= Task objective =
In the entries that follow, repeat exactly the lines from the one that has "Task: Open the Aa text format button" through the one that has "Instruction: Click the Go! button", but omit pictures.

= Data to examine =
--- START ---

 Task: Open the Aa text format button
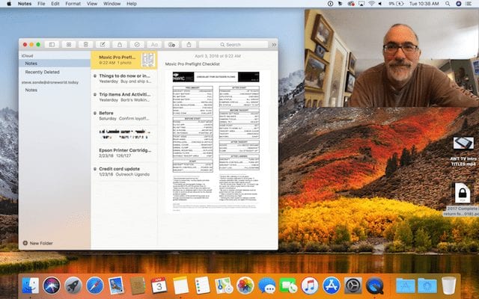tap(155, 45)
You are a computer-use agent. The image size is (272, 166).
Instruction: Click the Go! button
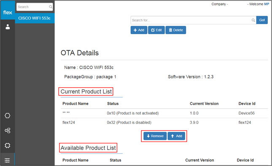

--- END ---
--- START ---

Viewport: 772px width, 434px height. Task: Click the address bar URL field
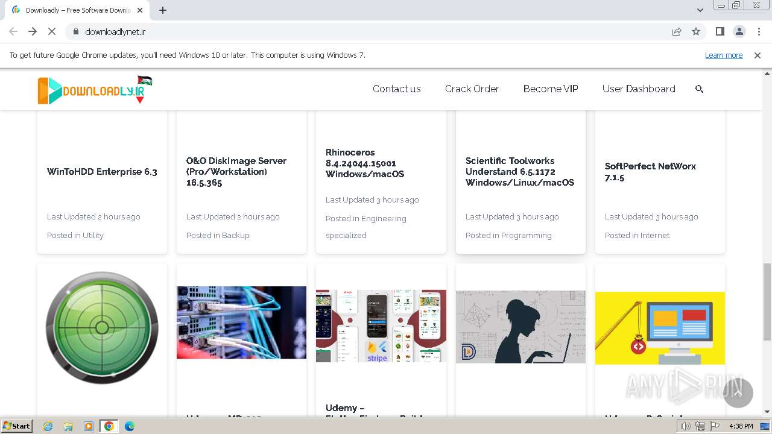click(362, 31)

--- END ---

= Problem solution =
 Task: Open the Aa text format button
tap(155, 45)
You are a computer-use agent. The image size is (272, 166).
Instruction: Click the Go! button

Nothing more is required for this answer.